Police use DNA Profiling to nab criminals

The noose is tightening on criminals as a re-energised police service use fingerprint lifting, Sh15 billion Integrated Command and Control Centre and DNA Profiling to nab criminals. Add these to the prevailing political goodwill, improved coordination between the Directorate of Criminal Investigation (DCI), Directorate of Public Prosecutions (DPP) and creation of a multi-agency task force and space gets more constricted for criminals.

Nairobi City is proving to be the worst place for criminals to stage serious crimes. Practically every major crime committed in the city in the last few months has been followed by major arrests, placement of suspects to crime scenes and identification of accomplices.

From the assassination of former Kabete MP George Muchai in 2015, the killing of lawyer Willy Kimani, slaughter of Monica Kimani a few weeks ago and countless terror attacks stopped in their tracks, the city has become too hot for criminals. “Technology has been the mainstay of our investigations,” Director of the Directorate of Criminal Investigation (DCI) George Kinoti told the Saturday Standard yesterday.
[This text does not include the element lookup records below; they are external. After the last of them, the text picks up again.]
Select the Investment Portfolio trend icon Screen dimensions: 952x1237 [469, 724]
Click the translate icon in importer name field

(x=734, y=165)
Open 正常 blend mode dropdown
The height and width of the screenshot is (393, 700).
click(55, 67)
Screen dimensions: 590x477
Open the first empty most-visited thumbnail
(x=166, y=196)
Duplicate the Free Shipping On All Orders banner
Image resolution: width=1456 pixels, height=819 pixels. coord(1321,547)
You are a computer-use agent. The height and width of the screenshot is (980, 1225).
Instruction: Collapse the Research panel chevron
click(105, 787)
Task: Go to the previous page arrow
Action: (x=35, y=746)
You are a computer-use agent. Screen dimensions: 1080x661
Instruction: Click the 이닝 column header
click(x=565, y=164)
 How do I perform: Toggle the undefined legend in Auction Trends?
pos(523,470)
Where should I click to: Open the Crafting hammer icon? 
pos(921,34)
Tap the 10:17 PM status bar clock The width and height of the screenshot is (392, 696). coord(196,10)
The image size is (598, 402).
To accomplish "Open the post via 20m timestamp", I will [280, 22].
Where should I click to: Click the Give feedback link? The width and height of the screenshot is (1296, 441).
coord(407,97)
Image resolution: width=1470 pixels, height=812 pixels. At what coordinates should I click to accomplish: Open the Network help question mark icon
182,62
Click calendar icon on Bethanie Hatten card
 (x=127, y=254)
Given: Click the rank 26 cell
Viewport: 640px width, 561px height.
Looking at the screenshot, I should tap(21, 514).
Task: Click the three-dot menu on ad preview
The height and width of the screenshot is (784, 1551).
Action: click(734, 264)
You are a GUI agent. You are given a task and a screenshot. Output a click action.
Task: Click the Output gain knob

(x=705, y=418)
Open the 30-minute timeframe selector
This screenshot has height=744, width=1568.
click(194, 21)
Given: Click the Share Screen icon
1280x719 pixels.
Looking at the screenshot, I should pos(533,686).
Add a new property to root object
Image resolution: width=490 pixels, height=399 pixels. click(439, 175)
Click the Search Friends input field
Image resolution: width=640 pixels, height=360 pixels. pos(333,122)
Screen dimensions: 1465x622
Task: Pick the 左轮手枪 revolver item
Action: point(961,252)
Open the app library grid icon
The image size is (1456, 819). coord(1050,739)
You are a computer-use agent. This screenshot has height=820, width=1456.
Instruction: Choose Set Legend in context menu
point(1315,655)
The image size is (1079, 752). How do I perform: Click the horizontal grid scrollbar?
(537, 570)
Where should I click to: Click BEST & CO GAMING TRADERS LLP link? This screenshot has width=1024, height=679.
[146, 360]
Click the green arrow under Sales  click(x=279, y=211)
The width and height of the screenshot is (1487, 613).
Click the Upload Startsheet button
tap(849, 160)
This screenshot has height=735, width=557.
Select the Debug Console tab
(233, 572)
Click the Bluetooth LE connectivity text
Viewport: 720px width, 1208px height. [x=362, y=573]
Also, the rejuvenation of the Crime Research Bureau and scaling down of specialised units from big disjointed to small highly vetted units and specialised training for officers has also improved the situation. “There also is more collaboration with other crime fighting agencies including Interpol,” the DCI boss affirms.

The coordination between the DCI and the Office of the Director of Public Prosecutions (ODPP) has also made it more difficult for criminals to get away because highly qualified prosecutors are now enjoined in investigations to guide officers in sealing loopholes that might be overlooked in the prosecution of the cases.

Kinoti recently visited European and Arab countries on a comparative study of how technology is being used to detect, monitor and prevent crime. He has since embarked on getting his officers to embrace technology in fighting crime. More officers are conducting online research. The investment in the UC3 is also being cited as a game-changer in security especially around the city, the nerve centre of the country’s criminal networks.

Officers manning the IC3 command post can monitor any CCTV covered street or building, detect criminals and alert their counterparts on patrol. The cameras are of high definition that an officer can clearly read any document an individual walking, sitting or standing has. Supplementing this is the phone tracking technology which DCI has been perfecting over time.

When Muchai and his bodyguards were murdered in the city centre three years ago, the first port of call for investigators was the IC3 which had just been established. At the IC3, they identified the vehicle which suspected carjackers had used by relying on Intelligence Video Surveillance and the Automatic number plate recognition solution.

Armed with the vehicle’s registration number, the detectives visited the Motor vehicle registration office at Kenya Revenue Authority (KRA) where they identified the female owner of the motor vehicle and tracked her to her residence in Langata. She later revealed she had sold the vehicle to a woman traced to Westlands who later revealed that they had been carjacked and were in the car when the gangsters shot and killed the legislator and his two bodyguards. Using telephone technology, the detectives tracked the stolen mobile phones to a stolen goods broker and later the killers in Ruiru where they were arrested and the murder weapon recovered in Uthiru area.